Despedida


Por NATHÁLIA MENEGHINE Professora e psicóloga

28/10/2014 às 07h00

Carolina despediu-se cedo. Não. Engano-me. Ela não pôde se despedir, porque foi brutalmente assassinada (quatro tiros, dois no rosto, dois nas costas). Está lá na notícia no jornal*. No jornal, o enfoque é a criminalidade em Juiz de Fora, o aumento de assassinatos, a imensa maioria na periferia. Nas periferias, escorre sangue jovem. São todos muito jovens.

Carolina tinha 19 anos. Uma filha de 8 meses. Eu a conheci. Ela estudou por menos de seis meses na escola onde trabalho. Aqui, ela já chegou marcada pela violência, pela exclusão social, pela desestrutura das instituições. Em contrapartida, pouco marcada pela palavra.

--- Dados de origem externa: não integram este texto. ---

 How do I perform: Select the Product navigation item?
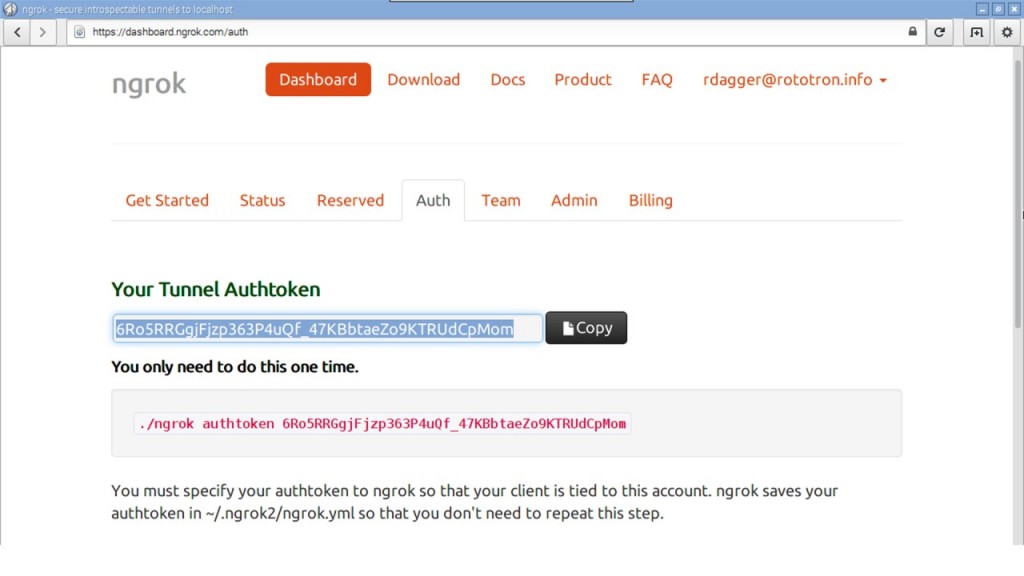(583, 80)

Nesse curto tempo, fizemos tentativas de possibilitar novos caminhos para ela. Tentamos abrir picada na mata. Ela também tentou. Mesmo grávida, vinha à aula. Aceitou ser encaminhada para tratamento psicológico. Pedimos ajuda para ela. Relatórios e telefonemas para a Vara da Infância e Juventude, conversas com a mãe…

Eu sei. Estou vendo todos os dias. Há um extermínio de jovens da periferia de Juiz de Fora acontecendo. Está em andamento. Andamento acelerado. E eu poderia aqui discorrer muitas linhas sobre as questões de política pública, articulação de rede, eficiência das instituições, etc. Mas não é o que quero fazer aqui e agora.

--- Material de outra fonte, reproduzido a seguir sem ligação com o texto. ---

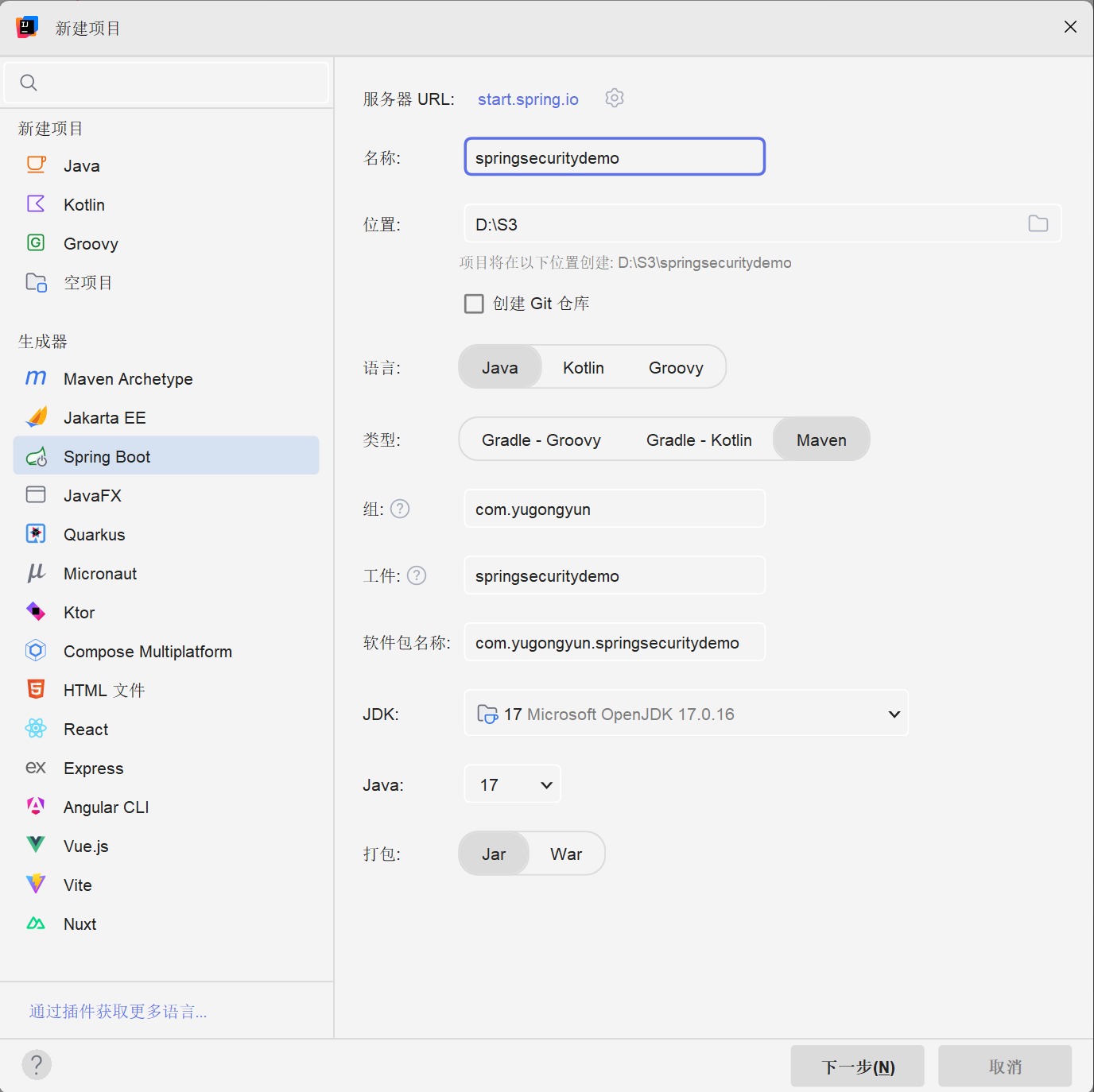
Task: Expand the JDK dropdown
Action: point(894,714)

Aqui, só quero me despedir de Carolina. Os jornais não mostraram seu rosto. Carolina era uma moça muito bonita. Apesar do peso da sua vida difícil, ainda trazia o frescor da juventude. Aquele brilho nos olhos que os adolescentes têm.

Para mim, Carolina não é estatística. Nem mais uma nem menos uma. Ela tinha um lugar aqui, existia para nós com sua singularidade, e sua palavra era importante, contava, era escutada.

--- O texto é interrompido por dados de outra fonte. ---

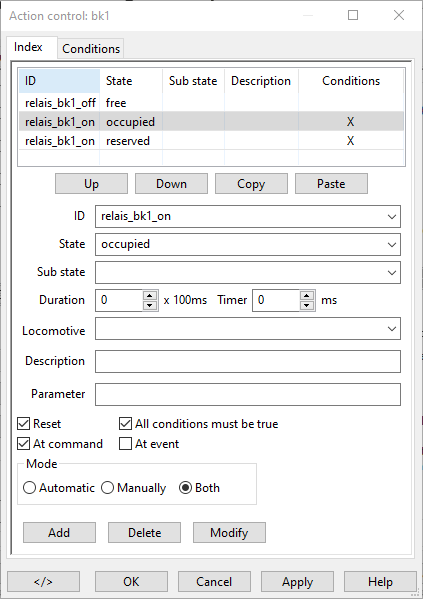
Task: Uncheck the Reset checkbox
Action: click(x=24, y=424)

Sinto muito sua perda, Carolina. Hoje chorei por você. Confesso que chorei por mim também. Não me lembro da última vez em que nos falamos ou nos olhamos aqui pelos corredores. Já faz mais de um ano. Mas, daí de onde você estiver, saiba que você foi muito querida aqui. Querida no rigor da palavra. Desejamos mesmo trabalhar com você, recebê-la aqui.

Apostava em reencontrá-la bem pela vida. Na vida. Viva. Que é como continuo apostando reencontrar todos os meninos e meninas que passam pelo meu caminho. Seja trazendo aridez, seja trazendo frescor.

Que agora você tenha a paz, a leveza, o aconchego, o amor. Que o lado daí seja com você mais generoso do que foi o lado de cá. E é desse lado de cá que seguimos. Trabalhando. Renovando as apostas, em encontros e despedidas.

Até.

*Reportagem da Tribuna, em 21/10/2014, página 6.